**Supplied data**.
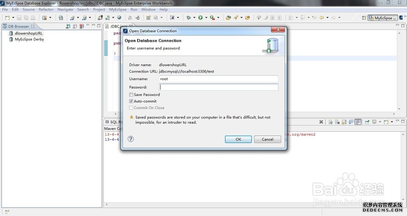Open the Navigate menu
Screen dimensions: 407x216
[x=65, y=9]
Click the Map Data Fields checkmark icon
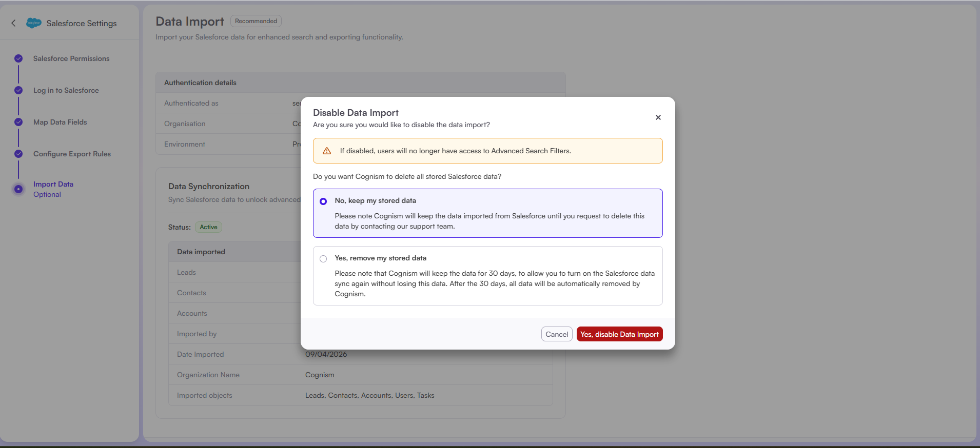The width and height of the screenshot is (980, 448). point(18,122)
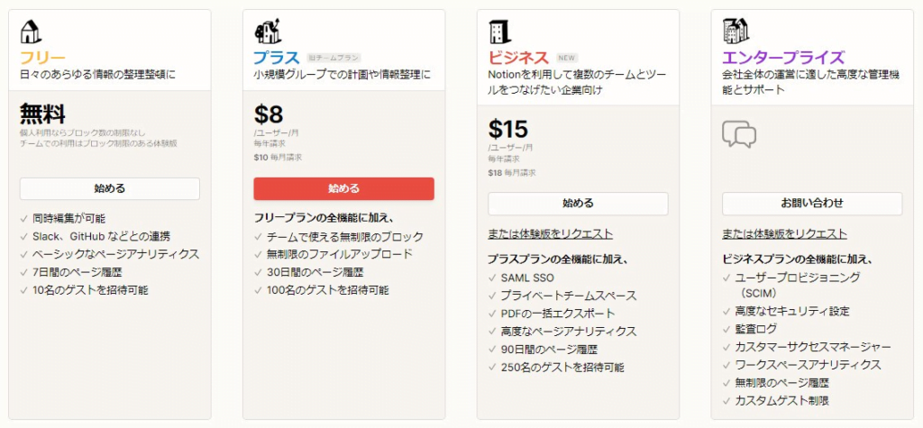Open または体験版をリクエスト link under Business
This screenshot has height=428, width=923.
(551, 233)
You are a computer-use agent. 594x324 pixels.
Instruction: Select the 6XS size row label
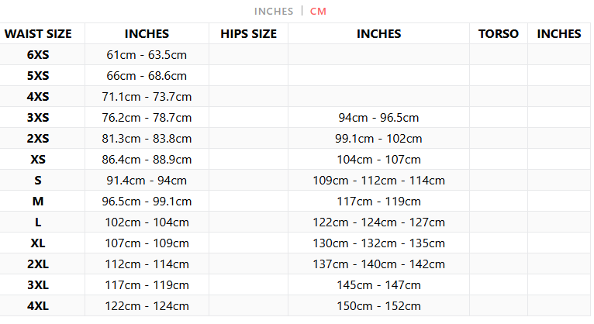38,55
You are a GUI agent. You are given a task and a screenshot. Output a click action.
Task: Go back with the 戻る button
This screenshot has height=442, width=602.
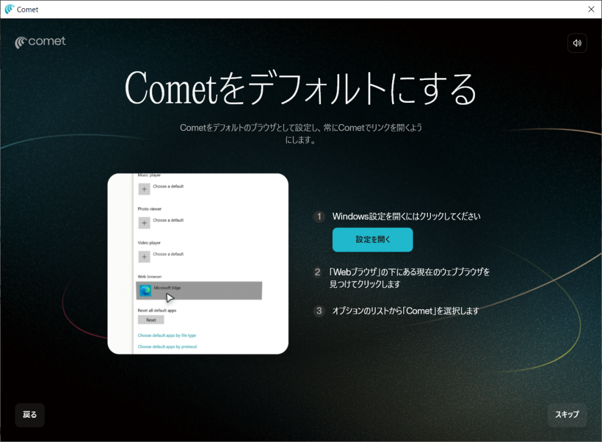(x=30, y=415)
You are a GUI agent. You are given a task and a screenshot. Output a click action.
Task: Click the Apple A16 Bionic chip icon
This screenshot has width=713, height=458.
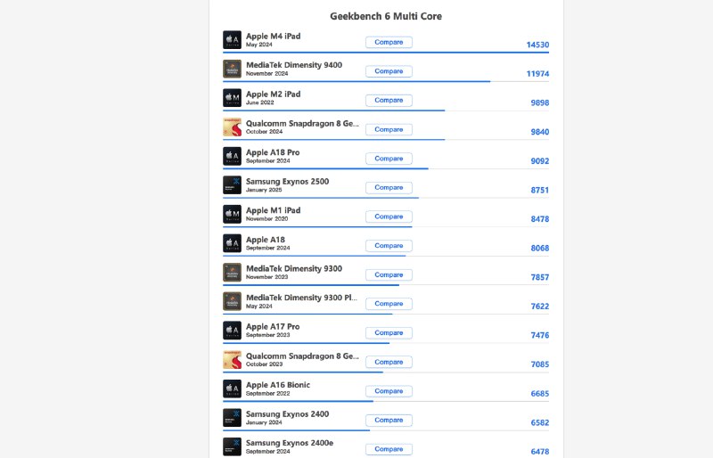[x=232, y=389]
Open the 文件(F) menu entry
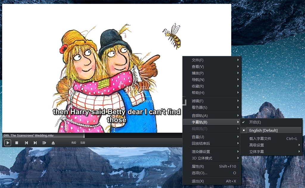Image resolution: width=305 pixels, height=188 pixels. tap(198, 60)
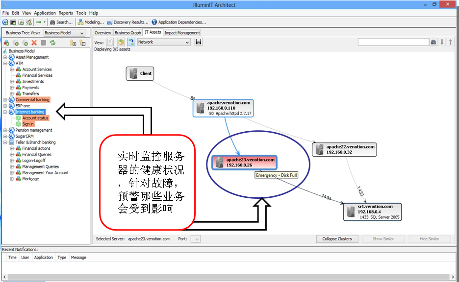Toggle the network view icon button
459x282 pixels.
[131, 42]
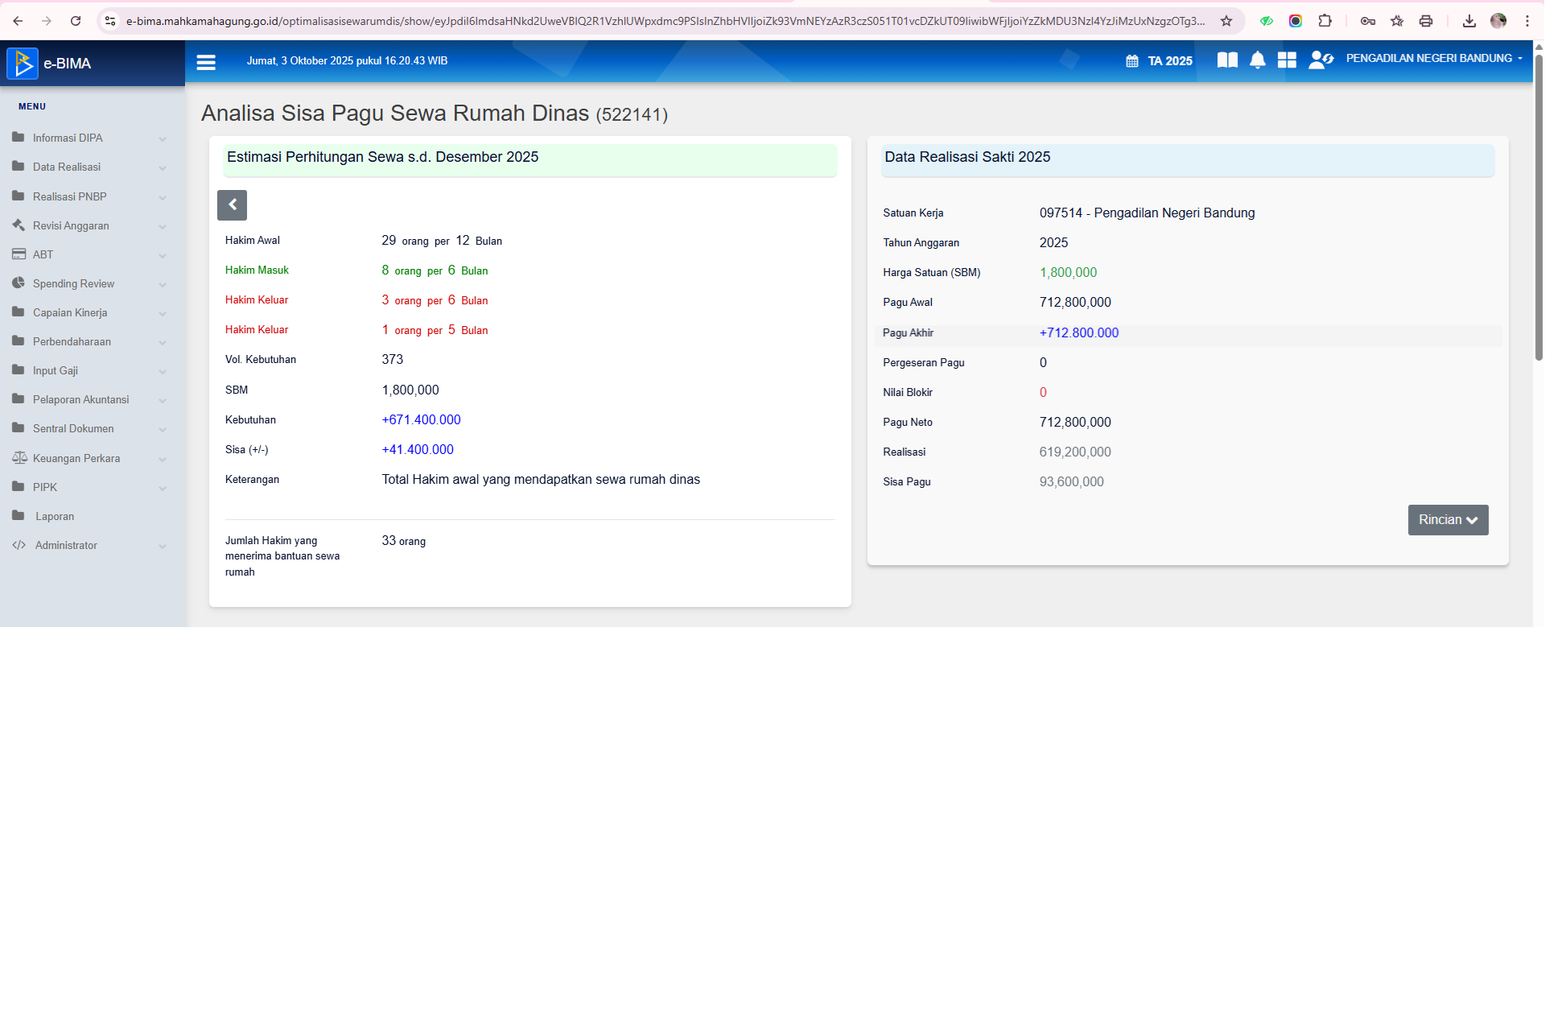Click the Kebutuhan +671.400.000 link
The height and width of the screenshot is (1028, 1545).
[421, 420]
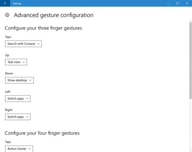Screen dimensions: 192x152
Task: Expand the Left gesture Switch apps dropdown
Action: click(x=18, y=98)
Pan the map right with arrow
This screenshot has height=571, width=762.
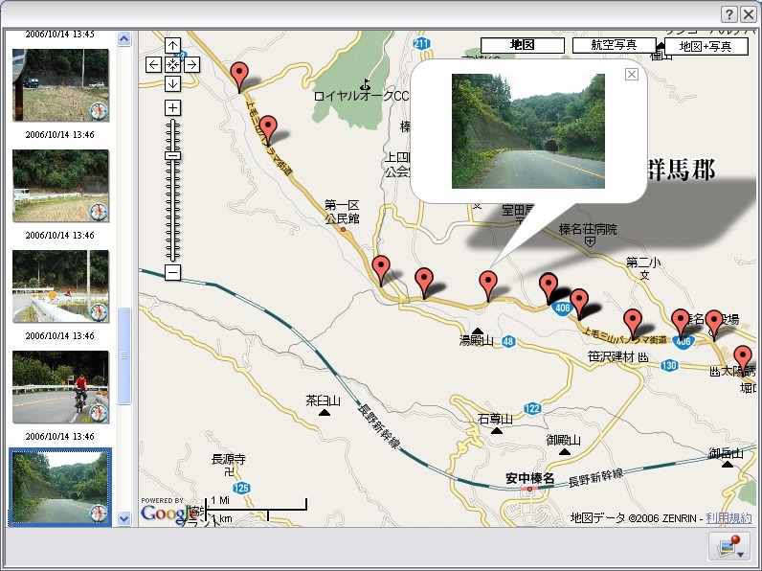pyautogui.click(x=191, y=64)
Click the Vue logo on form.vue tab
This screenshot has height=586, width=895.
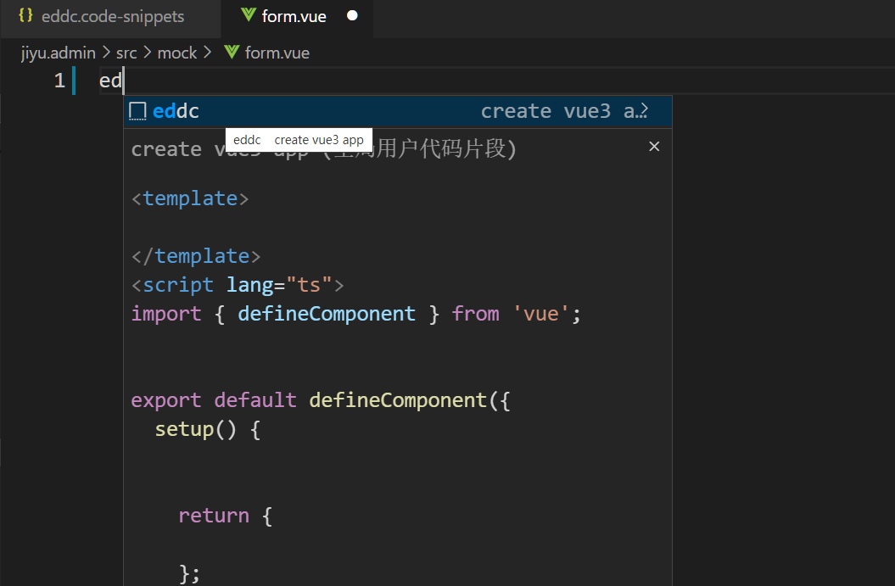tap(249, 16)
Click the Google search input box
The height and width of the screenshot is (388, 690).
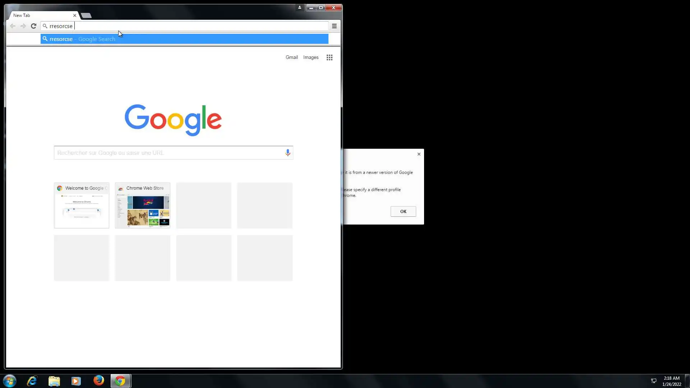(169, 153)
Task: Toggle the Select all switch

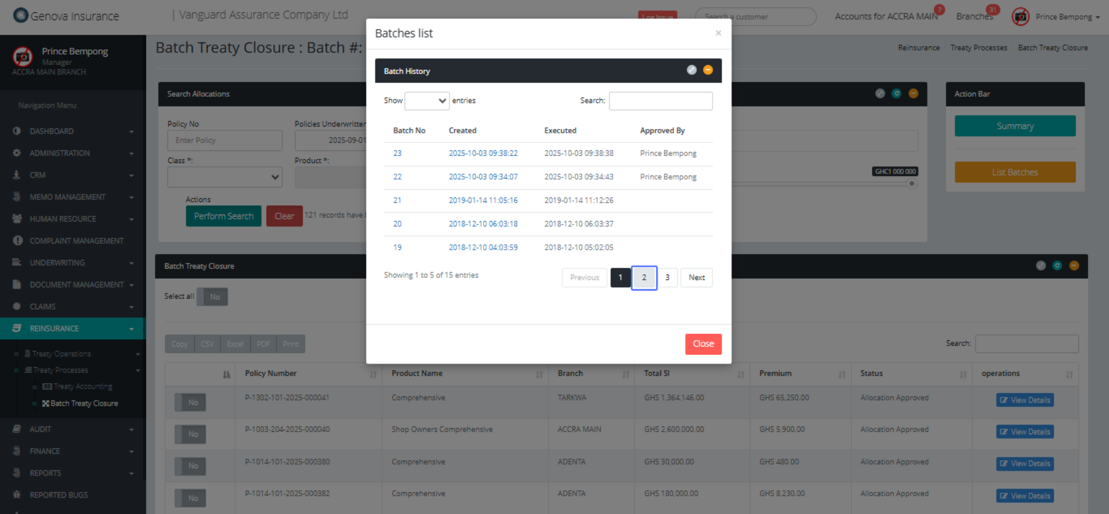Action: pos(212,297)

**Required task**. Retype the material from the line with "Click the Map Data Fields checkmark icon" to the line with "[x=232, y=389]", both lines included, leaving the pictures out of your answer.

**Result**.
Click the Map Data Fields checkmark icon
The width and height of the screenshot is (980, 448). point(18,122)
Open または体験版をリクエスト link under Business
This screenshot has height=428, width=923.
(551, 233)
You are a computer-use agent. 594x324 pixels.
Instruction: Select the 6XS size row label
38,55
You are a GUI agent. You are given a task and a screenshot. Output a click action.
Task: Go back with the 戻る button
This screenshot has height=442, width=602.
(x=30, y=415)
You are a GUI agent. You are given a task and a screenshot. Output a click action.
Task: Click the Apple A16 Bionic chip icon
This screenshot has width=713, height=458.
[x=232, y=389]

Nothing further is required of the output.